一章 再起4
「支部長、買い被りすぎだよ。」
「いいや、私にとっては正当な評価だ。アレンくん、君はたまに嫌味なほどに謙虚になる。いいかね、君は呪具の能力込みで計算すると本当にSSと遜色ないのだよ。ともすればXにも迫るかもしれない。呪具創師という君の職能を考えれば、率直に言って異次元の強さだ。さあ、アリアくん。わかったら受理手続きを終わらせなさい。」
「……っ、かしこまり、ました……。…………以上4件、確かに受理いたしました。……アレンさん、どうかご無事で。
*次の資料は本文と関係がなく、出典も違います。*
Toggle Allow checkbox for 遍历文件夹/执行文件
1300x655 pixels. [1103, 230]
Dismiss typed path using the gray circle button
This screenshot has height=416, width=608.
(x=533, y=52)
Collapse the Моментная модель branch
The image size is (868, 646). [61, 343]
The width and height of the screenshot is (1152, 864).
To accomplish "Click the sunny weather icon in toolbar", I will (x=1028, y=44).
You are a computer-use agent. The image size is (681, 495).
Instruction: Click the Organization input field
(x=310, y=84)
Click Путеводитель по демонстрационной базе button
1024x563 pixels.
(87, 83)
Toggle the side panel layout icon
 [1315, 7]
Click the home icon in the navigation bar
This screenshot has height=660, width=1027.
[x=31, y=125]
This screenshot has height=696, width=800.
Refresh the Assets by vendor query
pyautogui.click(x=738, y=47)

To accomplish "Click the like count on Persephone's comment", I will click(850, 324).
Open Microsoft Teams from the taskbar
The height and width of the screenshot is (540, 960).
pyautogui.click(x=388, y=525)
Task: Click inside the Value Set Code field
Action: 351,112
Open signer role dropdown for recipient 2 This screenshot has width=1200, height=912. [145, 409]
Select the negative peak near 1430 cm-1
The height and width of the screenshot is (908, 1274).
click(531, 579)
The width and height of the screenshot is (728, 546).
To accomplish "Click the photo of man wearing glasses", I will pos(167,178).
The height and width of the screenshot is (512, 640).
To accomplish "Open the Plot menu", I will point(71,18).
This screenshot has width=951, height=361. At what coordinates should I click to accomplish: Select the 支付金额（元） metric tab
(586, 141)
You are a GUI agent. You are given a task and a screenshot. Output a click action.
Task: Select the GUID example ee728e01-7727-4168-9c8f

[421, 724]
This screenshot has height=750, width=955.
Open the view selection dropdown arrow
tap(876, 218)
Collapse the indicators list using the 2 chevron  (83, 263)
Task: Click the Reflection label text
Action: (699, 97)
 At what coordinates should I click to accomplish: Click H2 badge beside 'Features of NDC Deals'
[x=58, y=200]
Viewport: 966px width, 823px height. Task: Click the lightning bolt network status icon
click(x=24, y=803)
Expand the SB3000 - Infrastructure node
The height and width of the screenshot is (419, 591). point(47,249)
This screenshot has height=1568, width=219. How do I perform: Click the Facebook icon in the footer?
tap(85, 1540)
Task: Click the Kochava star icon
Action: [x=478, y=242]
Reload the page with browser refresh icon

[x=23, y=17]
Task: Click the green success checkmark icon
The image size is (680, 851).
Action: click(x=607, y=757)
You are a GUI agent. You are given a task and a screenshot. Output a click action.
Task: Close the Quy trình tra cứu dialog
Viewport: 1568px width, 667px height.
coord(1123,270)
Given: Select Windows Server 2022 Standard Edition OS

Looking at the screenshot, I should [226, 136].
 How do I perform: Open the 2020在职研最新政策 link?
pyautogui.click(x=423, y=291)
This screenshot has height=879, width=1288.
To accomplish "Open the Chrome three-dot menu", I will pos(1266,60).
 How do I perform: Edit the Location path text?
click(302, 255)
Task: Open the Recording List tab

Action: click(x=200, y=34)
」
「どうも。」
処理が終わった証左の判を押された依頼書を纏めて受け取り、一緒に渡されたタグを首に提げる。
足早にギルドを後にして、街の門を目指し走る。
「支部長。」
「なんだね?」
「やっぱり無謀じゃないですか?」
「もっと手強いイレギュラーを、彼は仕留めているよ。」
「それ、どういう……」
「3年前の異界迷宮暴走、覚えているだろう。私と彼の父が二人がかりで攻めあぐねていた親玉、あれを倒したのが彼だ。」
「……はい?」
「身長6メートルはあろうかという巨体の狂鬼戦士だった。私が誤って致命的な隙を晒して、そこに狂鬼戦士の棍棒が振り下ろされ、彼の父が障壁を作り出す呪具で止めた瞬間に、空中を蹴って弾丸のようにすっ飛んできた彼が、そいつの首を刎ね飛ばしたんだ。彼はその時二挺の変わった形の剣を使っていたんだが、初太刀の軌道に正確に重ねるように二の太刀を当てて、まるで一刀のもとに落としたかのように無駄傷無しに首級を上げていたよ。鋼のような筋肉に覆われた丸太のように太い首を、こう、バターを切るような気軽さで事もなげに落として、何と言ったと思うね?」
「……いえ、想像もつきません。」
「『大物は粗方仕留めた、多分こいつが最後。』だとさ。私が対処に手間取るような強力な個体を、複数体仕留めているのだよ。信じられるかね?しかも、だ。収容鞄を一つ、彼の父に無雑作に投げ渡したと思ったら『残りの雑魚共蹴散らしてくる』ときた。それなりに多く数がいる、上位個体の群れを相手に、だぞ?」
「……ちなみに、その投げ渡された収容鞄の中身は?」
「それまでにスタンピードで彼が落としただろう魔物の生首。死体全部を回収する暇はなかったんだろうね、彼はどうやら無駄が嫌いなようだから。」